[Collected data]
--------

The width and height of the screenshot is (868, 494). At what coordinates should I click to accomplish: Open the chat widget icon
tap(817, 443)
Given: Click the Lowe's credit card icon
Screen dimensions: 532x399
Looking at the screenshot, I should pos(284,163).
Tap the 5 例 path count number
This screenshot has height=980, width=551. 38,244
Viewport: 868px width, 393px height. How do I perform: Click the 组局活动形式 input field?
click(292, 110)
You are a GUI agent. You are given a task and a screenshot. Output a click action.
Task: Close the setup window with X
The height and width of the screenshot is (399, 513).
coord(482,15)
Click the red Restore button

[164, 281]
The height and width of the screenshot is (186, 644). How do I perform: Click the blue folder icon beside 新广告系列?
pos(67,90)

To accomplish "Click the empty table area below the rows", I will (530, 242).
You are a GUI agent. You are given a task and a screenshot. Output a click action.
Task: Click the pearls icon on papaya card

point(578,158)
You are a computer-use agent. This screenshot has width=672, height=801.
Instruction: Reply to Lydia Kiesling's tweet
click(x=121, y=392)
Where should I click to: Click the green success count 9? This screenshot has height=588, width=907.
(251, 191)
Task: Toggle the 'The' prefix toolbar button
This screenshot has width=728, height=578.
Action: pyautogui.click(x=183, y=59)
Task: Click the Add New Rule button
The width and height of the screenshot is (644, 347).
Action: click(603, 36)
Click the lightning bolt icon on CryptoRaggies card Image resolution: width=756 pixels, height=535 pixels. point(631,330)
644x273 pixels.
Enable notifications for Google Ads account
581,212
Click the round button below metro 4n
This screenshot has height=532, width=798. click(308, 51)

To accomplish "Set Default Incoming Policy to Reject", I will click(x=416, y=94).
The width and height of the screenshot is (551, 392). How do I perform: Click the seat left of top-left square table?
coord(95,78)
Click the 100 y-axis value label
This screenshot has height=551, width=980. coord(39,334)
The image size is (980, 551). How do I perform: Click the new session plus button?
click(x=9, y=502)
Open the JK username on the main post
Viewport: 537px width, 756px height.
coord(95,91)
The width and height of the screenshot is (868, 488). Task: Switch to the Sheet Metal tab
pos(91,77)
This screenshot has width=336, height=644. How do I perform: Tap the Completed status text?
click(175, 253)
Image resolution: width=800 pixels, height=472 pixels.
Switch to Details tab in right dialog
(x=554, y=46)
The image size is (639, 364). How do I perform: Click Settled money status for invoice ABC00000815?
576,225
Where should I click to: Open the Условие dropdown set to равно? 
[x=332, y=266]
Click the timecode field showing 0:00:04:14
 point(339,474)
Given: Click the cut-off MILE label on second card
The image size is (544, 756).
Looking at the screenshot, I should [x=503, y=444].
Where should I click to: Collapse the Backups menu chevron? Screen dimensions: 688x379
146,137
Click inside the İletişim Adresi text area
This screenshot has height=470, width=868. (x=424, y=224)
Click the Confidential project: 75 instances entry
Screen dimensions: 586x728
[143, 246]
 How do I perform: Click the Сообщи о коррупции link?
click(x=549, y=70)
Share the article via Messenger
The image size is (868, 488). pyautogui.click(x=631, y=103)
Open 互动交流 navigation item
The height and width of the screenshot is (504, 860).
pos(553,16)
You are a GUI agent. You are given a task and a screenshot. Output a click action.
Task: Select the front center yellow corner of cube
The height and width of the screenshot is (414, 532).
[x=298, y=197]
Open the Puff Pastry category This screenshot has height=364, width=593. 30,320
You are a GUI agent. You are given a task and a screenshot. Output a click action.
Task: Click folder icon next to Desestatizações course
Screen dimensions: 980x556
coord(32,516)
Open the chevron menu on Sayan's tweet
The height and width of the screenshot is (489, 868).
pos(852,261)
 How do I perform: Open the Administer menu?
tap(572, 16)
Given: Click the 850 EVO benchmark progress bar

--------

◆ **Problem statement**:
Every entry above needs to be quoted exactly.

◆ **Answer section**:
The width and height of the screenshot is (868, 494). At what coordinates should I click to accomplish: Open the chat widget icon
tap(817, 443)
Given: Click the Lowe's credit card icon
Screen dimensions: 532x399
Looking at the screenshot, I should pos(284,163).
Tap the 5 例 path count number
This screenshot has height=980, width=551. 38,244
Viewport: 868px width, 393px height. How do I perform: Click the 组局活动形式 input field?
click(292, 110)
You are a GUI agent. You are given a task and a screenshot. Output a click action.
Task: Close the setup window with X
The height and width of the screenshot is (399, 513).
coord(482,15)
Click the red Restore button

[164, 281]
The height and width of the screenshot is (186, 644). How do I perform: Click the blue folder icon beside 新广告系列?
pos(67,90)

To accomplish "Click the empty table area below the rows", I will (530, 242).
You are a GUI agent. You are given a task and a screenshot. Output a click action.
Task: Click the pearls icon on papaya card

point(578,158)
You are a computer-use agent. This screenshot has width=672, height=801.
Instruction: Reply to Lydia Kiesling's tweet
click(x=121, y=392)
Where should I click to: Click the green success count 9? This screenshot has height=588, width=907.
(251, 191)
Task: Toggle the 'The' prefix toolbar button
This screenshot has width=728, height=578.
Action: pyautogui.click(x=183, y=59)
Task: Click the Add New Rule button
The width and height of the screenshot is (644, 347).
Action: click(603, 36)
Click the lightning bolt icon on CryptoRaggies card Image resolution: width=756 pixels, height=535 pixels. point(631,330)
644x273 pixels.
Enable notifications for Google Ads account
581,212
Click the round button below metro 4n
This screenshot has height=532, width=798. click(308, 51)

To accomplish "Set Default Incoming Policy to Reject", I will click(x=416, y=94).
The width and height of the screenshot is (551, 392). How do I perform: Click the seat left of top-left square table?
coord(95,78)
Click the 100 y-axis value label
This screenshot has height=551, width=980. coord(39,334)
The image size is (980, 551). How do I perform: Click the new session plus button?
click(x=9, y=502)
Open the JK username on the main post
Viewport: 537px width, 756px height.
coord(95,91)
The width and height of the screenshot is (868, 488). Task: Switch to the Sheet Metal tab
pos(91,77)
This screenshot has width=336, height=644. How do I perform: Tap the Completed status text?
click(175, 253)
Image resolution: width=800 pixels, height=472 pixels.
Switch to Details tab in right dialog
(x=554, y=46)
The image size is (639, 364). How do I perform: Click Settled money status for invoice ABC00000815?
576,225
Where should I click to: Open the Условие dropdown set to равно? 
[x=332, y=266]
Click the timecode field showing 0:00:04:14
 point(339,474)
Given: Click the cut-off MILE label on second card
The image size is (544, 756).
Looking at the screenshot, I should [x=503, y=444].
Where should I click to: Collapse the Backups menu chevron? Screen dimensions: 688x379
146,137
Click inside the İletişim Adresi text area
This screenshot has height=470, width=868. (x=424, y=224)
Click the Confidential project: 75 instances entry
Screen dimensions: 586x728
[143, 246]
 How do I perform: Click the Сообщи о коррупции link?
click(x=549, y=70)
Share the article via Messenger
The image size is (868, 488). pyautogui.click(x=631, y=103)
Open 互动交流 navigation item
The height and width of the screenshot is (504, 860).
pos(553,16)
You are a GUI agent. You are given a task and a screenshot. Output a click action.
Task: Select the front center yellow corner of cube
The height and width of the screenshot is (414, 532).
[x=298, y=197]
Open the Puff Pastry category This screenshot has height=364, width=593. 30,320
You are a GUI agent. You are given a task and a screenshot. Output a click action.
Task: Click folder icon next to Desestatizações course
Screen dimensions: 980x556
coord(32,516)
Open the chevron menu on Sayan's tweet
The height and width of the screenshot is (489, 868).
pos(852,261)
 How do I perform: Open the Administer menu?
tap(572, 16)
Given: Click the 850 EVO benchmark progress bar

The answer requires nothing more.